Judged quote from the article: “I think the severity of the crime is overwhelming”

But!

“former government contractor … was sentenced Wednesday to a year in prison.”

Hrm….

Pat Cahalan April 16, 2007 1:20 PM

@ TED Vinson

This guy is getting some well-deserved time in the slammer.

I’d disagree. Deliberately causing malfunctions on military computing devices deserves a hell of a lot more than a year in the clink, to my way of thinking.

A whistleblower report that you had unreasonable elevated access to the NY Times would have produced plenty of bad press for the Navy and seems to be a much more socially responsible (actually, constructive) revenge.

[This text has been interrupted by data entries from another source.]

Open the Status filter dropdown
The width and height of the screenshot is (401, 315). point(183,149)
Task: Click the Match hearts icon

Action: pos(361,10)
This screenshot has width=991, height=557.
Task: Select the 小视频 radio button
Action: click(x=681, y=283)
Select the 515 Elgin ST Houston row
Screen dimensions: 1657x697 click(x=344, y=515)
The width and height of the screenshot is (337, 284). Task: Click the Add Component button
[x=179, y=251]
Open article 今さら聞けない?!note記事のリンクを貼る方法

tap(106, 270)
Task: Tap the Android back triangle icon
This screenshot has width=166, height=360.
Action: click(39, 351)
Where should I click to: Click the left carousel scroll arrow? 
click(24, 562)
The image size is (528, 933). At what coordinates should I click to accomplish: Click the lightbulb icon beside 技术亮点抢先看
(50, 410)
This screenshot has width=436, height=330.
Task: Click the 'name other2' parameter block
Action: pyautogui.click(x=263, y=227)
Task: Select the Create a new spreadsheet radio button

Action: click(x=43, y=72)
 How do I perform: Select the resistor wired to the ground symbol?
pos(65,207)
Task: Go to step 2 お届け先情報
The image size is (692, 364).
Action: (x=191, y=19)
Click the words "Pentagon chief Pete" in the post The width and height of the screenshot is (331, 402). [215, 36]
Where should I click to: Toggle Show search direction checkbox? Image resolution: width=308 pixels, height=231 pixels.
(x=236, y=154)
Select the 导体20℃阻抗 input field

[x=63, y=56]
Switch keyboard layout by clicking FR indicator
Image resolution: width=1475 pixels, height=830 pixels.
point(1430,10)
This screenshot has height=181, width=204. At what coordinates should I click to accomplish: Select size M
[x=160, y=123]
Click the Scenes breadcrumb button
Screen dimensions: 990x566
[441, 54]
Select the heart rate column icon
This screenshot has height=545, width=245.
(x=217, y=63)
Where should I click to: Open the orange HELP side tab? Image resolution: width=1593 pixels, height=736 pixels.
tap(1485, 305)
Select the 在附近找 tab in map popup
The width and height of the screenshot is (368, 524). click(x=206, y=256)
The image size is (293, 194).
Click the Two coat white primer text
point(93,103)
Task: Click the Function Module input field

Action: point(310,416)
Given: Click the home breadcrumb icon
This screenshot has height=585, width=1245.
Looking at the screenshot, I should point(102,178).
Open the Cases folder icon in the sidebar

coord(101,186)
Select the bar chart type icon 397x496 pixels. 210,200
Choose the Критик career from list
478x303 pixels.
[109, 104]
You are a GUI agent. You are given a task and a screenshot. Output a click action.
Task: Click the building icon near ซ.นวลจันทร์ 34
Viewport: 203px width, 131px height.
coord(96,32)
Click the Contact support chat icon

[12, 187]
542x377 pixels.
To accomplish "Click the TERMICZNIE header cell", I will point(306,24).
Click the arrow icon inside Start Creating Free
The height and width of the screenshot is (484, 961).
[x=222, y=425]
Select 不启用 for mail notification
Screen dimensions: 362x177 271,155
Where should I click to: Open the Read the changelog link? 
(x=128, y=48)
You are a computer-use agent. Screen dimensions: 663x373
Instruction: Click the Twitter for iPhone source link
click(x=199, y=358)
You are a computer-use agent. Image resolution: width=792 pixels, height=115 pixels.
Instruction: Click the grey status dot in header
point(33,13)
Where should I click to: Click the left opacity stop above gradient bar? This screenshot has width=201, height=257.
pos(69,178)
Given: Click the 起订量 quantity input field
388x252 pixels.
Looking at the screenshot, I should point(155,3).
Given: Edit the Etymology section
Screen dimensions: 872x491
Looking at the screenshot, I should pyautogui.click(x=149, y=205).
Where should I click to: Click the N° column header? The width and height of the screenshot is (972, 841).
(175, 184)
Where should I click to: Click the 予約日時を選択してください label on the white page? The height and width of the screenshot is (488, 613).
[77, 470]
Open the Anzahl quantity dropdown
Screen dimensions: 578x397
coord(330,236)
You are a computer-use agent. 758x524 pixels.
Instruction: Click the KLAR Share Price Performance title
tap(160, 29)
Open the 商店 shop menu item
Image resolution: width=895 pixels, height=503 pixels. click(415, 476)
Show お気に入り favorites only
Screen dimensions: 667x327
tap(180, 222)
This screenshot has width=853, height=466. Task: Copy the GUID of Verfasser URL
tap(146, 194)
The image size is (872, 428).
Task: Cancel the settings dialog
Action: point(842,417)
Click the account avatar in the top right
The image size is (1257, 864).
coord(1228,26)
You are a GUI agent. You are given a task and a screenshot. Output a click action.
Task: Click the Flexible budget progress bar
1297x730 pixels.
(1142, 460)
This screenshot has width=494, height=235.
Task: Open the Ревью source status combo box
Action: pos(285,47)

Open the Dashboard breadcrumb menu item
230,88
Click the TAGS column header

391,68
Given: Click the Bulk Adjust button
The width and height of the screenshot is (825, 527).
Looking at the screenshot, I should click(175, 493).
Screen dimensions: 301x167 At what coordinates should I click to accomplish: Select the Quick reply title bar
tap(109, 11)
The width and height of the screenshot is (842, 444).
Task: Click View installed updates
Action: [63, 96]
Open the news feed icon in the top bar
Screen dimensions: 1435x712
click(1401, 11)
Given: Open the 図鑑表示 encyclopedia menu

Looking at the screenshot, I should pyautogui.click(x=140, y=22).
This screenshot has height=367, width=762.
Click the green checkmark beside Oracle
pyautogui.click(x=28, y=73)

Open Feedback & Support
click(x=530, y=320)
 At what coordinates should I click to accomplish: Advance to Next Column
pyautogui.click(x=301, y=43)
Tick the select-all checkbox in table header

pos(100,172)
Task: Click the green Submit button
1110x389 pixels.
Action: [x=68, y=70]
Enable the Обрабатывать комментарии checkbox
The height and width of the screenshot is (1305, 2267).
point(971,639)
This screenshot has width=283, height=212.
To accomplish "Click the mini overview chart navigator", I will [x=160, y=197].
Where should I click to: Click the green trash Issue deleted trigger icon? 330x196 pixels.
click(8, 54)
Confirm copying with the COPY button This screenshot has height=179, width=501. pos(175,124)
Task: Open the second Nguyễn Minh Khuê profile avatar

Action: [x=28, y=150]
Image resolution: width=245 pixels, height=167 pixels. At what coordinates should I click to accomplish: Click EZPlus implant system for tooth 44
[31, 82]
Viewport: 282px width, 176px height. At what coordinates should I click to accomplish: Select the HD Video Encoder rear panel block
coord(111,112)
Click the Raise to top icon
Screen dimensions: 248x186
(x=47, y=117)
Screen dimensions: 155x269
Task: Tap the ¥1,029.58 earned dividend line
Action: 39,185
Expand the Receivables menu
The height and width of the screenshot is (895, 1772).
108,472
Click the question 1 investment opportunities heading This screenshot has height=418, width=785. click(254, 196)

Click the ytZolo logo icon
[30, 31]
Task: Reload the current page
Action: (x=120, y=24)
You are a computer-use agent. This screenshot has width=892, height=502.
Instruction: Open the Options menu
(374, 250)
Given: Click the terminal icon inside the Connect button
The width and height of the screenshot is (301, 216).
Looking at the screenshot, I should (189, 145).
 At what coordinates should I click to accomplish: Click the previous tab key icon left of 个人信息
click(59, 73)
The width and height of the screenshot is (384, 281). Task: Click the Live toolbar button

Flagrum January 25, 2015 3:29 PM

I think the real issue with the security breach is the idea of out sourcing itself. Or in this case sub contracting and contracting. Right now the entire software market is filled to the brim with liars, cheats, thieves and rip off artists. I have literally been programming for over 8 years. I had an interview with HCL over the phone and all the guy on the phone said after less than 20 words being said was “You don’t know how to program”. Then they tried to get me to send them my C# source code for a database communication program I had written that does not allocate any memory accept for temporary cached memory which gets released and over written the second data is delivered and connection to the database ends. Then they called me a year later, last week, and had me come in for a face to face interview process, where in I quoted run times of search algorithm, rewrote a simple algorithm for checking for duplicate values, without a compiler on a white board in under 1 min. Then I began changing the logic around and no matter what logic change I made the interview would just shake his head no. What did they expect me to do, hand code on a white board with a nearly empty pen compilable code for an AVL Tree in under 1 min? Good luck on finding anyone who can do that.

After I did research on the company when I got home I found out they over code (put in lines of code that effectively do nothing or are un needed) their software on purpose. They try to get people to send them source code, which happened to me, and they mill employees in and out as often as possible to limit exposure and availability of witnesses to what is going on.

Then if they think you might be trouble for them or won’t go along with the 6 week training on how to over code and over bill they write down lies as comments on your paper work. For me it was “poor problem solving skills” “Cannot code OOP”. When that is exactly the opposite of the truth. Not only is the software I have built using OOP but its multi tiered with full database communication and its closed source.

That is just one company, so imagine how much of the entire software community in the public is doing the same underhanded stuff in order to keep ripping off contract holders and fillers.

The contractors, and the companies they come from need to be monitored and given a step by step review to determine what they are up to. You just don’t give someone, anyone access to military code or projects without watching them like a hawk every second of the day.

Nick P January 25, 2015 4:16 PM

Almost a decade later, a contractor leaks slides from countless black programs using a few passwords at Booz Allen Hamilton and with no alarms going off. They should’ve read articles like this and improved their security posture. Btw, any readers wanting to improve their Configuration Management might enjoy this page on the topic.

Charlotte Eddington June 25, 2015 11:37 AM

Wow, I agree with your comment. I think that the military should have a more secure computer system in all divisions. I also like your comment about trusting people. If you have a great security program on your computer system, but dishonest people running it, you are going to run into problems.